Central Mexican style meat stew is perhaps the most famous Mexican puchero, and the one that comes to mind first when this dish is mentioned. It contains the classic Spanish combination of meats, vegetables and legumes, with the Mexican additions of chiles and tomatoes. Feel free to change or add to the selection of vegetables, varying according to what is available.
- 1/2 lb. garbanzos (chick peas) soaked in water to cover overnight
- 1 lb. pork leg, cut into chunks
- 1 lb.stewing beef, cut in chunks
- 1 beef marrow bone
- 2 bay leaves
- 10 black peppercorns
- 8 cloves garlic, peeled
- 2 medium white onions, peeled and quartered
- 3 smoked pork ribs, cut in pieces
- 1/2 lb. smoked ham, diced
- 1/2 lb. chorizo, fried and drained
- 3/4 lb. tomatoes
- 2 ancho chiles, seeded and deveined
- 1 T coriander seeds
- 3 T olive oil
- 1 small head cabbage, cut into 8 wedges
- 2 large potatoes, peeled and cubed
- 2 large carrots, sliced
- 2 turnips, sliced
- 2 ears corn, cut into fourths
- 2 sweet potatoes
- 2 plantains, sliced
- 2 winter pears, sliced
- Salt to taste
Drain the garbanzos; place them in a large stockpot with the pork leg, stewing beef, marrow bone, bay leaves, peppercorns, 4 cloves of the garlic and one of the onions.

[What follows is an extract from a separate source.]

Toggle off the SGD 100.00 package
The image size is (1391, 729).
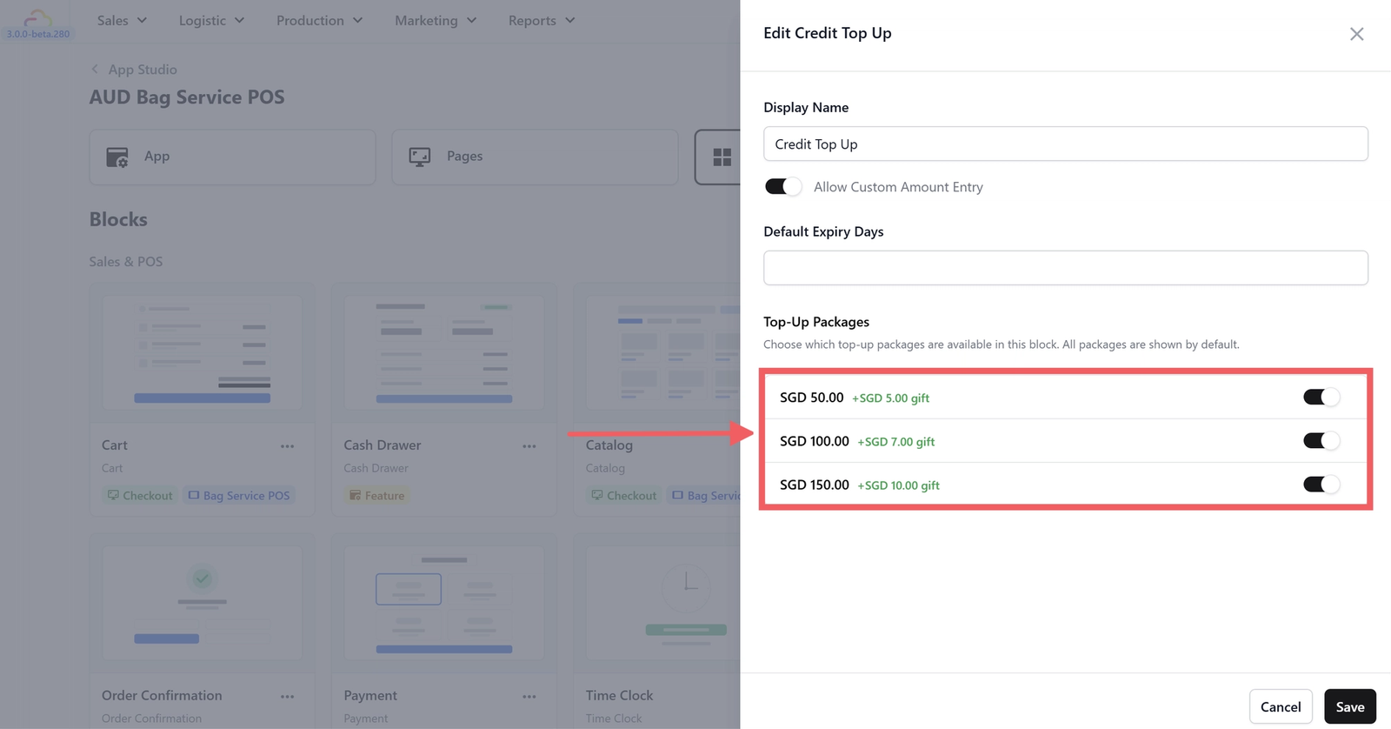[x=1321, y=440]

Cover with 2 1/2 quarts water, bring to a boil, lower heat, and cook until the meat is tender.
Liquify the tomatoes, chiles and coriander seeds with the remaining 4 cloves of garlic and the remaining onion.

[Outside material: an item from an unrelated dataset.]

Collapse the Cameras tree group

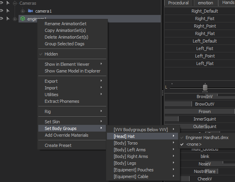[x=15, y=3]
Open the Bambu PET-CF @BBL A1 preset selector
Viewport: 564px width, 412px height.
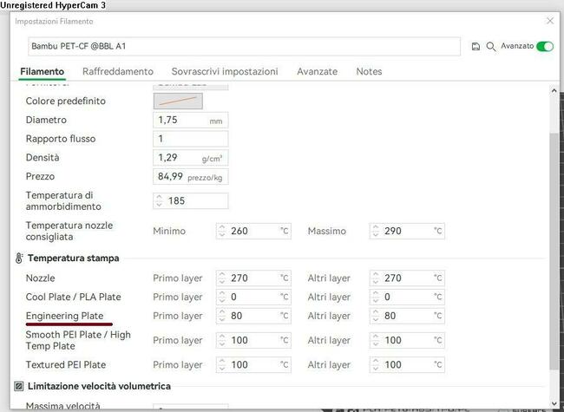click(x=243, y=46)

Heat the olive oil in a small saucepan, add the tomato mixture and cook over medium heat 15-20 minutes, then add to stew.
Add the pork ribs, ham, chorizo and all the vegetables.
Cook 15 minutes, add the plantains and pears, and cook another 15 minutes.
Add salt to taste.
Serve in deep bowls, or serve the broth first, followed by the meat and vegetables.